The task: Turn the lines of the entries below, from the line containing "This screenshot has height=727, width=1627." through the line containing "pyautogui.click(x=429, y=376)", inclusive, into a numbered list, leaving out blank lines.

Records for the task:
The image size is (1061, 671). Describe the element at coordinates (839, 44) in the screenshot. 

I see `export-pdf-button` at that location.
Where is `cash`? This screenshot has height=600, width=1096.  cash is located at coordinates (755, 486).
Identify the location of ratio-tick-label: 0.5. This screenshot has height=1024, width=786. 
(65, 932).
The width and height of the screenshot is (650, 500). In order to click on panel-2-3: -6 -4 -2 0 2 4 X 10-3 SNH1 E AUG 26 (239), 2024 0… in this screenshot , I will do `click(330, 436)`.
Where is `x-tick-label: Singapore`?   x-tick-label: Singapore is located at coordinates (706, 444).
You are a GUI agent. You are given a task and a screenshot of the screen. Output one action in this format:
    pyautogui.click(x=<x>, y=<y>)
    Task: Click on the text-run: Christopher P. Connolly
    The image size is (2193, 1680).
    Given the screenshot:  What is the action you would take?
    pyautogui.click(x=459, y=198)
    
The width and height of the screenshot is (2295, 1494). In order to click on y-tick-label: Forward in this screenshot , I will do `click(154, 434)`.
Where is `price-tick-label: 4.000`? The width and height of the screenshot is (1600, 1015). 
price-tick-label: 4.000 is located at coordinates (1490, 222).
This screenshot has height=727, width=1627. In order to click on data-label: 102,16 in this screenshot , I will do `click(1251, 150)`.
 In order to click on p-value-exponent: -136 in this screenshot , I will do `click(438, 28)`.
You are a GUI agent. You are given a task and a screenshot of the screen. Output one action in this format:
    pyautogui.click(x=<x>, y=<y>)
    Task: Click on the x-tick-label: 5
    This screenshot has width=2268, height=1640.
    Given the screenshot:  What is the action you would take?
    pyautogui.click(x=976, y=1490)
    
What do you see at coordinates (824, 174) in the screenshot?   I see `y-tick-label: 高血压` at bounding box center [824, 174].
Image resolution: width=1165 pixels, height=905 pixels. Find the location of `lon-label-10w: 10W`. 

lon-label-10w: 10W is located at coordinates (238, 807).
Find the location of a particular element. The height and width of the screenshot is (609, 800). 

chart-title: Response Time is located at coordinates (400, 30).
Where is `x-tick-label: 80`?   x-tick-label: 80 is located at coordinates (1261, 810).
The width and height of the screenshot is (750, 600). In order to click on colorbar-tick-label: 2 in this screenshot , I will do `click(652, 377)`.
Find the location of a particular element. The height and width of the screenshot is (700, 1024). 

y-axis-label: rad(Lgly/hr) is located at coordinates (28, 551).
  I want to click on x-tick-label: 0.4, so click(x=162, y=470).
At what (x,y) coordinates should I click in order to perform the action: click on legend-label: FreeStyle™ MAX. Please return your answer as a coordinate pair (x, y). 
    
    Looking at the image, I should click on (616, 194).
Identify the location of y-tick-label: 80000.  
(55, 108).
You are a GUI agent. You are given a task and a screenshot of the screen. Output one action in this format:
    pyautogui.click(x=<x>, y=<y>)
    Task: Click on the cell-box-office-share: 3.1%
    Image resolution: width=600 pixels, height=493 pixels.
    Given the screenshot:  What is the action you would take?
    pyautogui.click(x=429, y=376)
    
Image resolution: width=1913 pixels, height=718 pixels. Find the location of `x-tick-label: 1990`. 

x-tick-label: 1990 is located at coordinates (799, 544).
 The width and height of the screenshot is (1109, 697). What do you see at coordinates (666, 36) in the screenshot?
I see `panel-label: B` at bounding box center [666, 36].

Result:
1. This screenshot has height=727, width=1627. In order to click on data-label: 102,16 in this screenshot , I will do `click(1251, 150)`.
2.  In order to click on p-value-exponent: -136 in this screenshot , I will do `click(438, 28)`.
3. You are a GUI agent. You are given a task and a screenshot of the screen. Output one action in this format:
4.     pyautogui.click(x=<x>, y=<y>)
5.     Task: Click on the x-tick-label: 5
6.     This screenshot has width=2268, height=1640.
7.     Given the screenshot:  What is the action you would take?
8.     pyautogui.click(x=976, y=1490)
9. What do you see at coordinates (824, 174) in the screenshot?   I see `y-tick-label: 高血压` at bounding box center [824, 174].
10. Image resolution: width=1165 pixels, height=905 pixels. Find the location of `lon-label-10w: 10W`. 
11. lon-label-10w: 10W is located at coordinates (238, 807).
12. Find the location of a particular element. The height and width of the screenshot is (609, 800). 
13. chart-title: Response Time is located at coordinates (400, 30).
14. Where is `x-tick-label: 80`?   x-tick-label: 80 is located at coordinates (1261, 810).
15. The width and height of the screenshot is (750, 600). In order to click on colorbar-tick-label: 2 in this screenshot , I will do `click(652, 377)`.
16. Find the location of a particular element. The height and width of the screenshot is (700, 1024). 
17. y-axis-label: rad(Lgly/hr) is located at coordinates (28, 551).
18.   I want to click on x-tick-label: 0.4, so click(x=162, y=470).
19. At what (x,y) coordinates should I click in order to perform the action: click on legend-label: FreeStyle™ MAX. Please return your answer as a coordinate pair (x, y). 
20.     Looking at the image, I should click on (616, 194).
21. Identify the location of y-tick-label: 80000.  
22. (55, 108).
23. You are a GUI agent. You are given a task and a screenshot of the screen. Output one action in this format:
24.     pyautogui.click(x=<x>, y=<y>)
25.     Task: Click on the cell-box-office-share: 3.1%
26.     Image resolution: width=600 pixels, height=493 pixels.
27.     Given the screenshot:  What is the action you would take?
28.     pyautogui.click(x=429, y=376)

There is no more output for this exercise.